Czy to takie trudne do odgadnięcia, że dziecko może czegoś nie lubić/nie chcieć i trzeba się trochę dopasować??
Moje nie chciało za nic w świecie jeździć w gondoli i co, miałam je zmuszać, na siłę, w płaczu i we wrzaskach mielismy spacerować??
Ani ja ani dziecko nie byłoby szczęśliwe.
Kupcie chustę, zobaczcie na YouTube jak ja wiazac i zobaczycie, że problem z głowy!!
Dzieci nie znoszą leżeć samotnie, boją się! Przecież to obcy świat, nic o nim nie wiedzą. Mają tylko Ciebie, mamo. Płaczą a ty chcesz ten płacz olać i "kontynuować" spacery... Kup chustę i to zadziała na bank! Sprawdzone na własnym dziecku :)
Moje nie chciało za nic w świecie jeździć w gondoli i co, miałam je zmuszać, na siłę, w płaczu i we wrzaskach mielismy spacerować??
Ani ja ani dziecko nie byłoby szczęśliwe.
Kupcie chustę, zobaczcie na YouTube jak ja wiazac i zobaczycie, że problem z głowy!!
Dzieci nie znoszą leżeć samotnie, boją się! Przecież to obcy świat, nic o nim nie wiedzą. Mają tylko Ciebie, mamo. Płaczą a ty chcesz ten płacz olać i "kontynuować" spacery... Kup chustę i to zadziała na bank! Sprawdzone na własnym dziecku :)
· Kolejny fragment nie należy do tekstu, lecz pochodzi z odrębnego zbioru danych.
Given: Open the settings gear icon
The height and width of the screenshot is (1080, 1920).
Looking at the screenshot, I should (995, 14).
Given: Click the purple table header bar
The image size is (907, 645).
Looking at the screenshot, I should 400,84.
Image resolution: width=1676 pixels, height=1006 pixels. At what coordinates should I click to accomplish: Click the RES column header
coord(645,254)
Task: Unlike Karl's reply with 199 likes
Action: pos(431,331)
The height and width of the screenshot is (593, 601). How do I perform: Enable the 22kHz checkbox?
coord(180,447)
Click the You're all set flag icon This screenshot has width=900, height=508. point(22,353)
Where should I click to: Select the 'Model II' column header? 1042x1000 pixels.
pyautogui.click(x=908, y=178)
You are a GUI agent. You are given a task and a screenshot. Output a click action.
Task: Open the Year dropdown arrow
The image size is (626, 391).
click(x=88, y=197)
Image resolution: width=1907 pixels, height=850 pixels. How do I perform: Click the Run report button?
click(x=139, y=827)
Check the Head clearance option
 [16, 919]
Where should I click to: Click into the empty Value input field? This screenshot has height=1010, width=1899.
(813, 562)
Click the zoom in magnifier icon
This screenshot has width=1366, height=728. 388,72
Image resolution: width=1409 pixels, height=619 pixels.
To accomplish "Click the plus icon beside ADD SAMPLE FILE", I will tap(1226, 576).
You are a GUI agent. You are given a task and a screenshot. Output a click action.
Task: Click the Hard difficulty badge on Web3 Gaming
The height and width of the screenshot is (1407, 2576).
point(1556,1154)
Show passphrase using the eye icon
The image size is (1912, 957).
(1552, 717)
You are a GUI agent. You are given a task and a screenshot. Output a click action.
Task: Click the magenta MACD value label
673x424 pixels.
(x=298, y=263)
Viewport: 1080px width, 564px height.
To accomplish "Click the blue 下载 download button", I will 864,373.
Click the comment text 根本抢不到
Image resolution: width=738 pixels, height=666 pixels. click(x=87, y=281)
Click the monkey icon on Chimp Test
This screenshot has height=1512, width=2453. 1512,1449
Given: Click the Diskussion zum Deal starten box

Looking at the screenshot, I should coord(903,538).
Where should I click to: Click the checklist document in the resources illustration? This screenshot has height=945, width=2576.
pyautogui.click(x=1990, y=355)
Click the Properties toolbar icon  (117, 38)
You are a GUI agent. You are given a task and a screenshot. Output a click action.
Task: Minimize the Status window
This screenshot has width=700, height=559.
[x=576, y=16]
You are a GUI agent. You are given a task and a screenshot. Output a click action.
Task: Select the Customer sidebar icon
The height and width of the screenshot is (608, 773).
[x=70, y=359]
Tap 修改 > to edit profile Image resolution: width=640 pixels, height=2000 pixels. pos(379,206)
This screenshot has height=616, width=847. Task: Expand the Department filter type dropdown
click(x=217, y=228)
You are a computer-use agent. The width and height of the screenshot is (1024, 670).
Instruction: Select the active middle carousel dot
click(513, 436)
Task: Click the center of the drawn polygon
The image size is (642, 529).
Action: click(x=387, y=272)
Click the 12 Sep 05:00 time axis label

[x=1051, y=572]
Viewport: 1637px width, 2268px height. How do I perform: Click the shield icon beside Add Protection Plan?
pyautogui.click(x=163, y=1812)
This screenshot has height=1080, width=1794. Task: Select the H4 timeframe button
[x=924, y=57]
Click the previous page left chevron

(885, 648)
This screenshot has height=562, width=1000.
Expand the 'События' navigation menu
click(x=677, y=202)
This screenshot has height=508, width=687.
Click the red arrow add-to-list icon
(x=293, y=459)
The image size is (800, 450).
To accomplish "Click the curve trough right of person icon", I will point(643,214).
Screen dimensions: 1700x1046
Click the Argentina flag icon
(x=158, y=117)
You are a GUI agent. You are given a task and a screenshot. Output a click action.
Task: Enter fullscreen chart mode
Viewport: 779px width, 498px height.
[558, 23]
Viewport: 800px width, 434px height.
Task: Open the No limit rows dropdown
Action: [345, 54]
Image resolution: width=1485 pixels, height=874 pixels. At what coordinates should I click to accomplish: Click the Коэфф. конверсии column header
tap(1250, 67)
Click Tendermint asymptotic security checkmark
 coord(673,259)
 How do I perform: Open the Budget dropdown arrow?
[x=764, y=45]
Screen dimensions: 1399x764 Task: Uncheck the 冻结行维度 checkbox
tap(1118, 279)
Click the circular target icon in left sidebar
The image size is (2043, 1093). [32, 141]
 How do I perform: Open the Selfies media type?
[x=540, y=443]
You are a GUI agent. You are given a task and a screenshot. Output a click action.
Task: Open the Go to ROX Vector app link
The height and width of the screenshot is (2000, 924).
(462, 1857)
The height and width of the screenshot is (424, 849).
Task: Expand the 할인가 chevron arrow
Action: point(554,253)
pomijając fakt tego, że generalnie i tak mamy zimniejsze pogody niż paręnaście lat temu, to co piszesz, znaczyłoby, że w chuście dzieci nie nosimy od maja do września? tak średnio, bo czasem i w kwietniu się zdarzy słonce i 20 st a czasem i wrzesień słońcem nie pogardzi i 30 stopniami? jesienią plucha i pada więc chusta tez nie wskazana, zimą mrozy, a i w kurtce, szaliku śmiem twierdzic, że gorszy dyskomfort niż obecnie przy 22 stopniach, a wiosną no to jak widać różnie bywa...no to kiedy uważasz, że w chuście się dzieci nosi?
Mam troje dzieci Pierwsze w wózku płakało okrutnie do czasu kiedy zrozumiałam ze płacze zawsze po na kamieniu i nieodpowiednim odbiciu, drugie jak tylko poczuło wózek spał trzecie wyło strasznie. Nigdy dziecka nie pozostawiłam płaczącego zawsze podnosiłam i prawie zawsze okazywało się, że albo potrzebowało dziecię dodatkowego beknięcia czy po prostu ulało lub chciało sobie pozwiedzać i pooglądać świat. Czasami odkładałam do wózka śpiące czasami tak zmęczone że zaraz zasypiało. z trzecim dzieckiem praktycznie cała wiosnę/lato/ jesień przeszliśmy w chuście odkładane właśnie śpiące lub już zmęczone do wózka. Gdyby ktoś myślał, że mam teraz maminsynka uczepionego mnie jak rzep to się myli właśnie ten wynoszony synek jest teraz odważnym maluchem ciekawym świata. Zarówno pierwsze dziecię jak i trzecie miały kłopoty z refluksem
Moje dziecko nie znosiło wózka do momentu kiedy mogłam choć odrobinę podnieść oparcie (mieliśmy też w gondoli regulowane) i widziało nieco świata. Teraz jeździ w spacerówce i chodzimy z wózkiem na spacery nawet na 5-6godz, z przystankami na plażę czy inne atrakcje.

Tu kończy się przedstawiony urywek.